INFO cwltool 0.1.dev4672+g8f00f73
INFO Resolved 'workflow.cwl' to '<...>/workflow.cwl'
INFO [job workflow.cwl] /var/tmp/pbs.13533619.hpc-batch/lpchmx7o$ which \
    fastqc
which: no fastqc in <printing my $PATH>
WARNING [job workflow.cwl] exited with status: 1
WARNING [job workflow.cwl] completed permanentFail
{}WARNING Final process status is permanentFail

By the way, should I be worried about the dev version?
cwltool 0.1.dev4672+g8f00f73

I should mention, that I have since removed this spec.

Should be "conda_auto_install": True, (source)

conda_auto_install: Conda dependency resolution […] will attempt to install requested but missing packages.

But you still have the SoftwareRequirement, yes?

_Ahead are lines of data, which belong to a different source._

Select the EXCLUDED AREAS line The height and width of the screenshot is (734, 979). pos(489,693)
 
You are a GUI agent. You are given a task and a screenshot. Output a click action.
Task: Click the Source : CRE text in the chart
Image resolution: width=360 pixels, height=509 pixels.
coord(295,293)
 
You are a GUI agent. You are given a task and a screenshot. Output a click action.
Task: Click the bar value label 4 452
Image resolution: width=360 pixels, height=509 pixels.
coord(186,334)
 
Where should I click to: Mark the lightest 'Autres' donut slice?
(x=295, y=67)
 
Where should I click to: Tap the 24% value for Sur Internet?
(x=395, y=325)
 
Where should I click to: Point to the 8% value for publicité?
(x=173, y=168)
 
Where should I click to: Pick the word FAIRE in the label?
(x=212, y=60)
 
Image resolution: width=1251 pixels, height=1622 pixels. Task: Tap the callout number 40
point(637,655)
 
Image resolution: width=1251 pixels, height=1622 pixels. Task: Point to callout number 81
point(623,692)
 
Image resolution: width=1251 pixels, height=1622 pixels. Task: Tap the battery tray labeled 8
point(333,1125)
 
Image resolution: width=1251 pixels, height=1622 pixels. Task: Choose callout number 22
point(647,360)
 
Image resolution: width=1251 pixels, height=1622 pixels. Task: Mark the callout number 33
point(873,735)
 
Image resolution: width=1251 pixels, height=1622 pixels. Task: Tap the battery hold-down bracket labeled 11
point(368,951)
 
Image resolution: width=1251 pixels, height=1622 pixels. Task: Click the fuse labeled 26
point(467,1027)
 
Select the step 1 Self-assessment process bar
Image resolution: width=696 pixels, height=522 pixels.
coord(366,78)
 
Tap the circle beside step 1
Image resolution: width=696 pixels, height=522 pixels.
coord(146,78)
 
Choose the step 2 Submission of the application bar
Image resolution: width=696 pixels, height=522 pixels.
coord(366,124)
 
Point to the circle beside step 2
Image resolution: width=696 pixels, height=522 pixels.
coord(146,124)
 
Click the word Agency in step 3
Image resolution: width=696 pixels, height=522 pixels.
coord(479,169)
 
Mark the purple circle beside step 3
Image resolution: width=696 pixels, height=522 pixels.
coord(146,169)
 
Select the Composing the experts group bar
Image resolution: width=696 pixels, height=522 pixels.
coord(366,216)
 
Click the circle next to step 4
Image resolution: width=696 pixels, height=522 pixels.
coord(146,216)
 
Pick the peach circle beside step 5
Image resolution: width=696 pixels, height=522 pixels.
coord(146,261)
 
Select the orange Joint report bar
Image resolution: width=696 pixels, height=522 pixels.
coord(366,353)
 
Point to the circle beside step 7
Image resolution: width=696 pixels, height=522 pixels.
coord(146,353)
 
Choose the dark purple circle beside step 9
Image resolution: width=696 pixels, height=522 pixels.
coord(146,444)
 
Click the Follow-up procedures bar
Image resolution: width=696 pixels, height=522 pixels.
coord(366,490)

Yes, exactly. The rest is unchanged.

Not sure, if that helps.
I’ve tried cwltool conda-info.cwl to see which conda channels are being used.

conda-info.cwl:

#!/usr/bin/env cwl-runner
cwlVersion: v1.2
class: CommandLineTool

baseCommand: ["conda", "info"]

inputs: []

outputs: []

returning:

     active environment : None
       user config file : /var/tmp/pbs.13538082.hpc-batch/zkge913q/.condarc
 populated config files : /software/conda/mambaforge/24.3.0/.condarc
          conda version : 24.3.0
    conda-build version : not installed
         python version : 3.10.14.final.0
                 solver : libmamba (default)
       virtual packages : __archspec=1=skylake_avx512
                          __conda=24.3.0=0
                          __glibc=2.17=0
                          __linux=3.10.0=0
                          __unix=0=0
       base environment : /software/conda/mambaforge/24.3.0  (read only)
      conda av data dir : /software/conda/mambaforge/24.3.0/etc/conda
  conda av metadata url : None
           channel URLs : https://conda.anaconda.org/conda-forge/linux-64
                          https://conda.anaconda.org/conda-forge/noarch
          package cache : /software/conda/mambaforge/24.3.0/pkgs
                          /var/tmp/pbs.13538082.hpc-batch/zkge913q/.conda/pkgs
       envs directories : /var/tmp/pbs.13538082.hpc-batch/zkge913q/.conda/envs
                          /software/conda/mambaforge/24.3.0/envs
               platform : linux-64
             user-agent : conda/24.3.0 requests/2.31.0 CPython/3.10.14 Linux/3.10.0-1160.49.1.el7.x86_64 centos/7.9.2009 glibc/2.17 solver/libmamba conda-libmamba-solver/24.1.0 libmambapy/1.5.8
                UID:GID : 78374:511
             netrc file : None
           offline mode : False

So it neither includes the channels added to app_config nor ~/.condarc.